H2RAs have been shown to effectively prevent gastric and duodenal ulcers, as well as erosive esophagitis, in patients undergoing low-dose aspirin therapy.32 For patients with no history of upper gastrointestinal bleeding events, H2RAs may serve as an effective and safe alternative to proton pump inhibitors during dual antiplatelet therapy,8 without compromising the antiplatelet aggregation effect of clopidogrel.33 However, for patients at risk of gastrointestinal bleeding, proton pump inhibitors are considered superior to H2RAs.34

It is also crucial to consider potential interactions between H2RAs and other concurrently administered medications. For instance, H2RAs can bind with captopril, resulting in the formation of charge-transfer complexes that diminish the bioavailability of captopril.35

In addition, famotidine has the potential to prolong the QT interval, thereby increasing the risk of arrhythmias, particularly in patients with electrolyte imbalances such as hypomagnesemia and hypocalcemia.
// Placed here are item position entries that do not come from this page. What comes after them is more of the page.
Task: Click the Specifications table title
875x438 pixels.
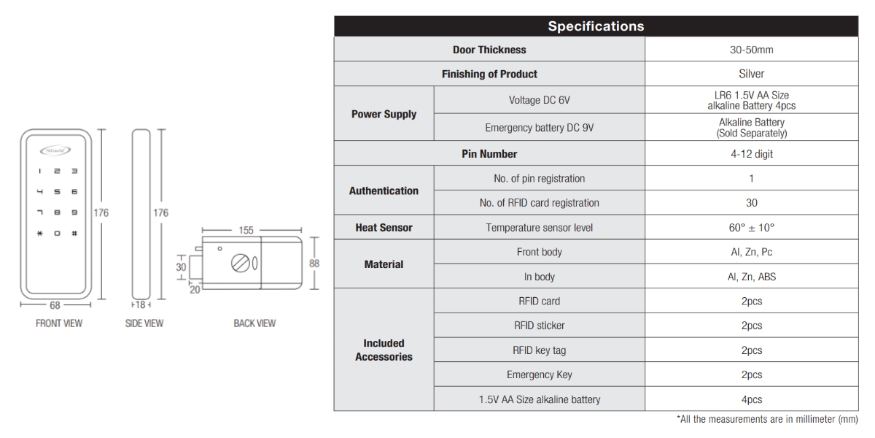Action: (596, 26)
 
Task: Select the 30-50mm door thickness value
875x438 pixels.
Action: (751, 50)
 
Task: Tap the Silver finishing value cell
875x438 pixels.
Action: (751, 74)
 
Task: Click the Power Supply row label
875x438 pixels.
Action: (384, 114)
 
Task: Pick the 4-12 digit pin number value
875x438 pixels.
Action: (752, 154)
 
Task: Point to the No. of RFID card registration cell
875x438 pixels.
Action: (539, 203)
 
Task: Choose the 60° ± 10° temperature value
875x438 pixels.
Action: (751, 228)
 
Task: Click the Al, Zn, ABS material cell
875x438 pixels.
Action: (752, 277)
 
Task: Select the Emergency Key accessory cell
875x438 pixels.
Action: (539, 374)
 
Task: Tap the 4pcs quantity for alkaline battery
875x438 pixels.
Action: (752, 399)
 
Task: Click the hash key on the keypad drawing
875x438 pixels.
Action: (74, 234)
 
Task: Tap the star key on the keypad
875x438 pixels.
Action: (39, 234)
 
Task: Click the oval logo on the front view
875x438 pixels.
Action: (55, 150)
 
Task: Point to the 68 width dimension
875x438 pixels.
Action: (55, 305)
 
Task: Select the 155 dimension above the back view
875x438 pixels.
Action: (246, 231)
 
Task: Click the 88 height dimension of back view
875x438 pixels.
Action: (314, 264)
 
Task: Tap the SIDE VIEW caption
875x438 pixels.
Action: (144, 323)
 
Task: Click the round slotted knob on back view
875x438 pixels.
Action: (240, 264)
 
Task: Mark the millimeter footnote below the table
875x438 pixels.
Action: (767, 419)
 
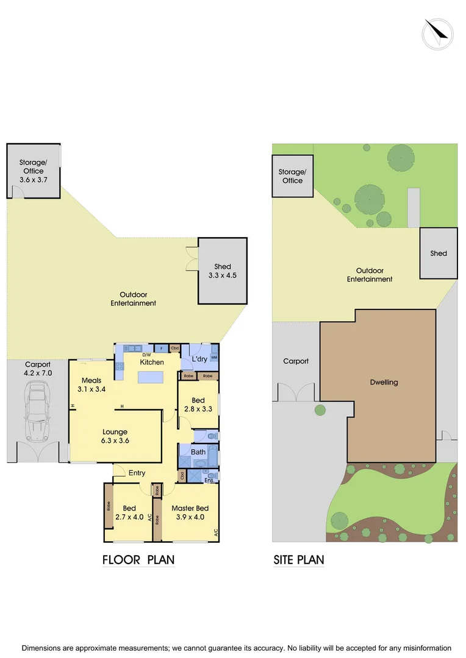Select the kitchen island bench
[151, 378]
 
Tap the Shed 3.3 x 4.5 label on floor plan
[222, 271]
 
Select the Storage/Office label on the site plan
[292, 176]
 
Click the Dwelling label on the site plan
[384, 383]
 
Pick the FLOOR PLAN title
[138, 560]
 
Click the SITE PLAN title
[298, 560]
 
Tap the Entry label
[137, 473]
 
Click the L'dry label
[199, 360]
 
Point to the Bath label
[198, 452]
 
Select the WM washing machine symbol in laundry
[214, 358]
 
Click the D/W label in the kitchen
[146, 355]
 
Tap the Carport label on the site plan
[296, 361]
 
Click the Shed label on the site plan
[439, 253]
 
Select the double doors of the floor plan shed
[192, 259]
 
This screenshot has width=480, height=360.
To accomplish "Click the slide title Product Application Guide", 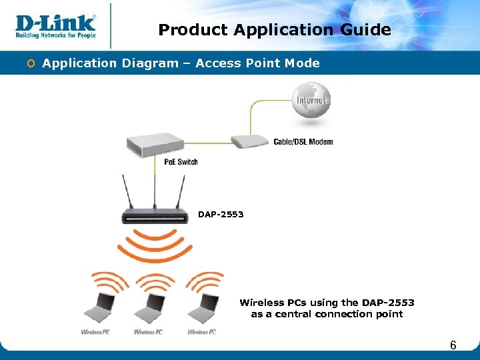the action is (275, 30).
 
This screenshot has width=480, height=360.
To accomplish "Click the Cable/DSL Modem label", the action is (303, 141).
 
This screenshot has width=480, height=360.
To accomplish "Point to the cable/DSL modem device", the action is (250, 141).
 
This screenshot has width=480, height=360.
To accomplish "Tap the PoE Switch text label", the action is (181, 161).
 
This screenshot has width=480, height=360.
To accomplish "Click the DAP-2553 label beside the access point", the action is (221, 215).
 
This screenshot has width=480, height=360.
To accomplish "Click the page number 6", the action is (453, 345).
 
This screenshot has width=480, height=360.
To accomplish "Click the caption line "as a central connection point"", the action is (327, 314).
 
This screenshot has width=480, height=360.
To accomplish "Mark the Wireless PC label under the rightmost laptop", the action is (201, 332).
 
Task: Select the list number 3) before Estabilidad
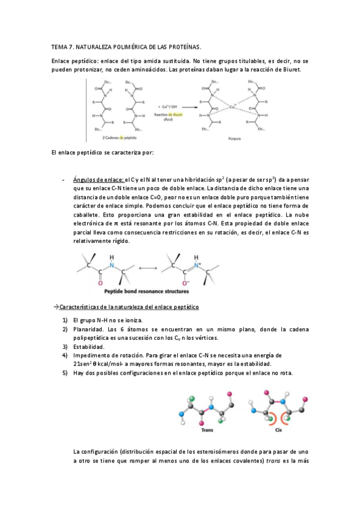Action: point(65,347)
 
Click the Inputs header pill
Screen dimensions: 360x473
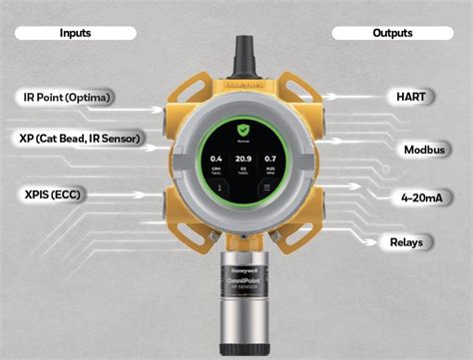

Consequently, it may be necessary to monitor both electrocardiographic and electrolyte levels during H2RAs therapy.36

Conclusion

H2RAs exhibit therapeutic effects on HF by promoting sodium and water excretion, vasodilation, increasing cardiac output, reducing inflammatory cytokine levels, alleviating ventricular remodeling, and reducing mortality rate. Furthermore, H2RAs may also play a beneficial role in addressing HF-related risk factors, thereby contributing to the prevention of HF. Additional research with larger sample sizes and rigorous methodologies is required to further validate these observations. It is crucial to consider the specific circumstances of the patient, including their medication regimen, complications, and comorbidities, when determining the appropriate use of H2RAs.

Abbreviations

HF, heart failure; H2RAs, histamine H2 receptor antagonists; ANP, atrial natriuretic peptide.

Acknowledgments

Grammar consulting and writing assistance were kindly provided by Ying Liu.

Funding

Funds are not involved in this review.

Disclosure

The authors report no conflicts of interest in this work.